TASK DESCRIPTION
Exactly as they appear, copy the lines from the one holding "This screenshot has width=849, height=1200." through the end of the records, leaving pictures out.

EXERCISE MATERIALS
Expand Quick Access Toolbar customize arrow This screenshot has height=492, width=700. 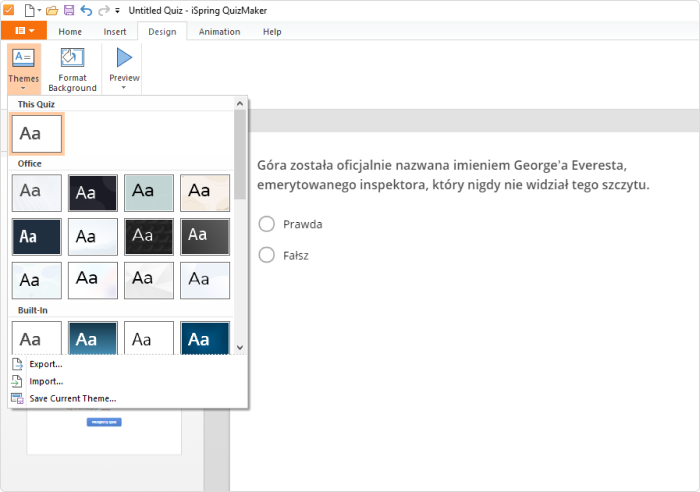tap(117, 10)
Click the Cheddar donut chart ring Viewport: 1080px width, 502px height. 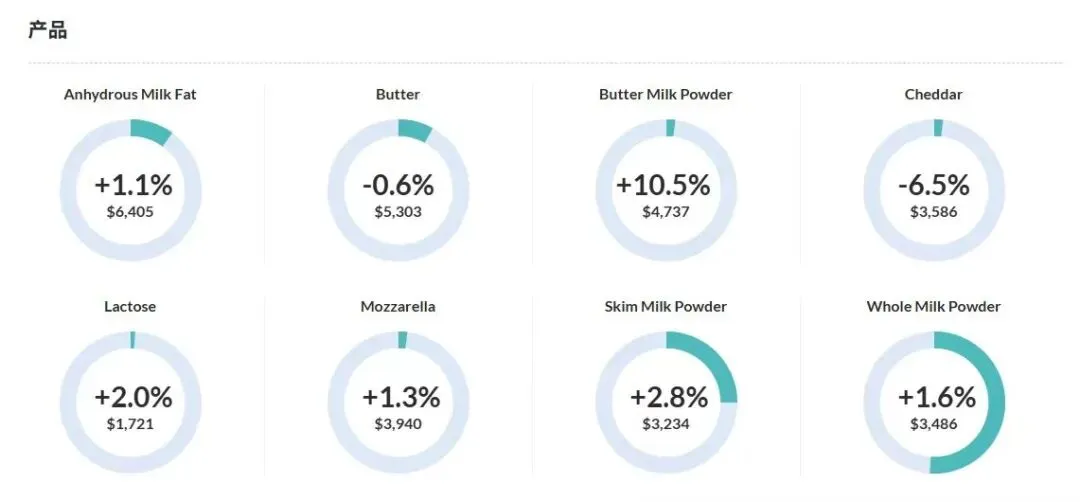point(934,190)
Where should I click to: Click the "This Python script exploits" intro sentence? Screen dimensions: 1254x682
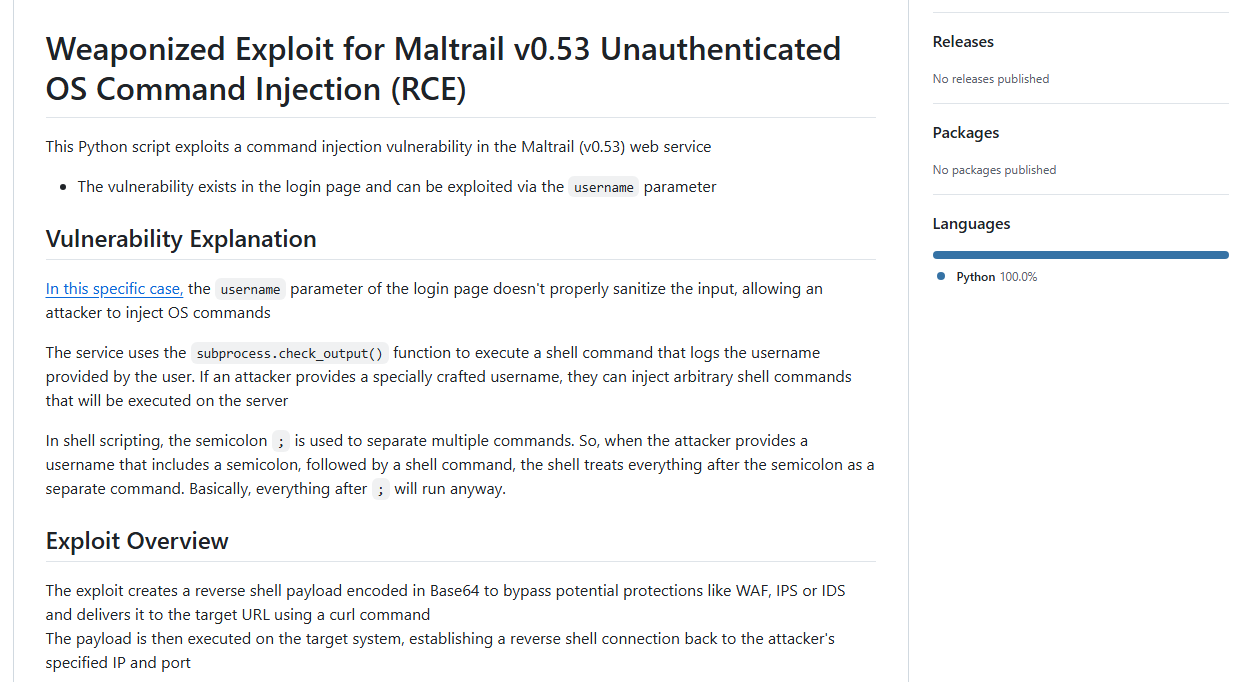tap(378, 147)
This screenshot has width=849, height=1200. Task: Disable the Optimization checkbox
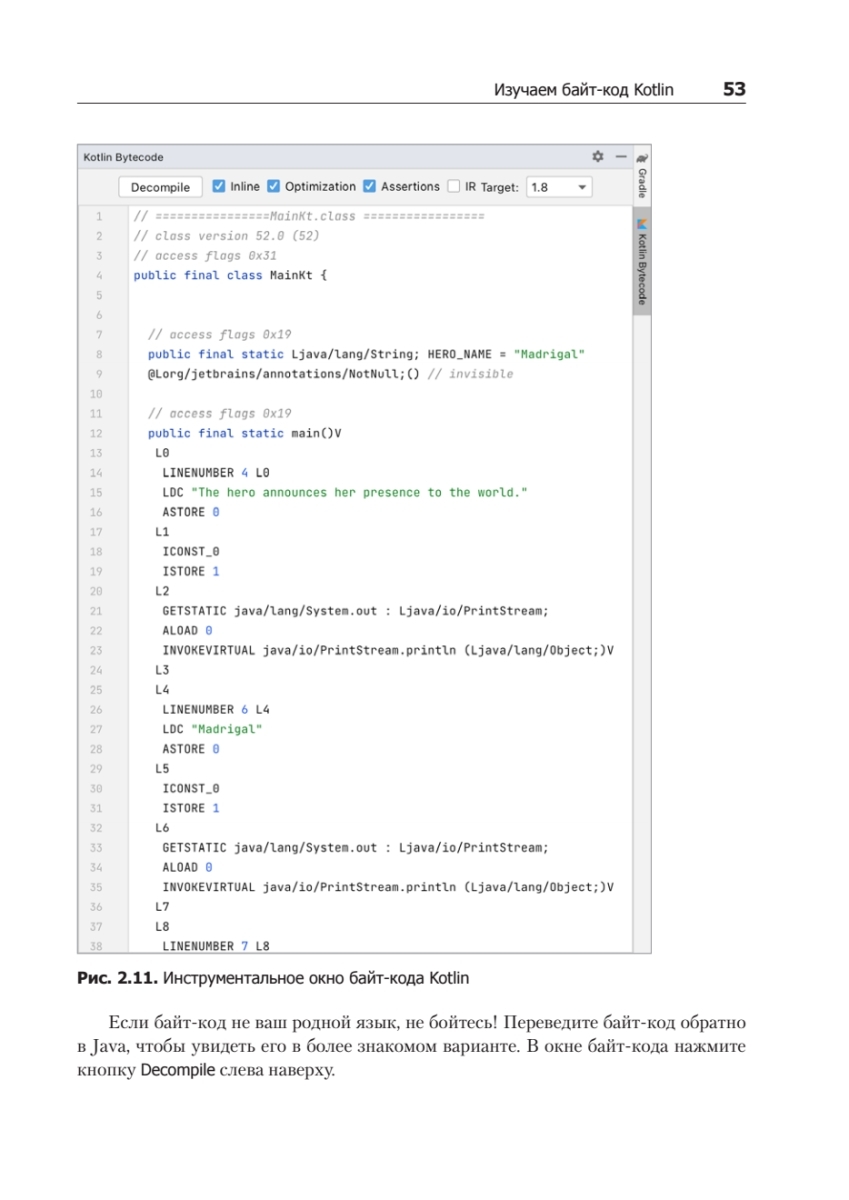click(273, 187)
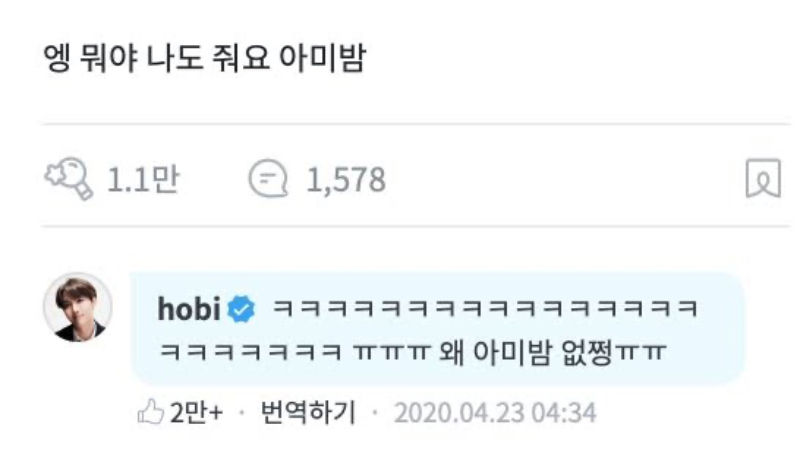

RESPONSE TO THIS EXERCISE
This screenshot has width=849, height=1200. Task: Disable the Optimization checkbox
click(273, 187)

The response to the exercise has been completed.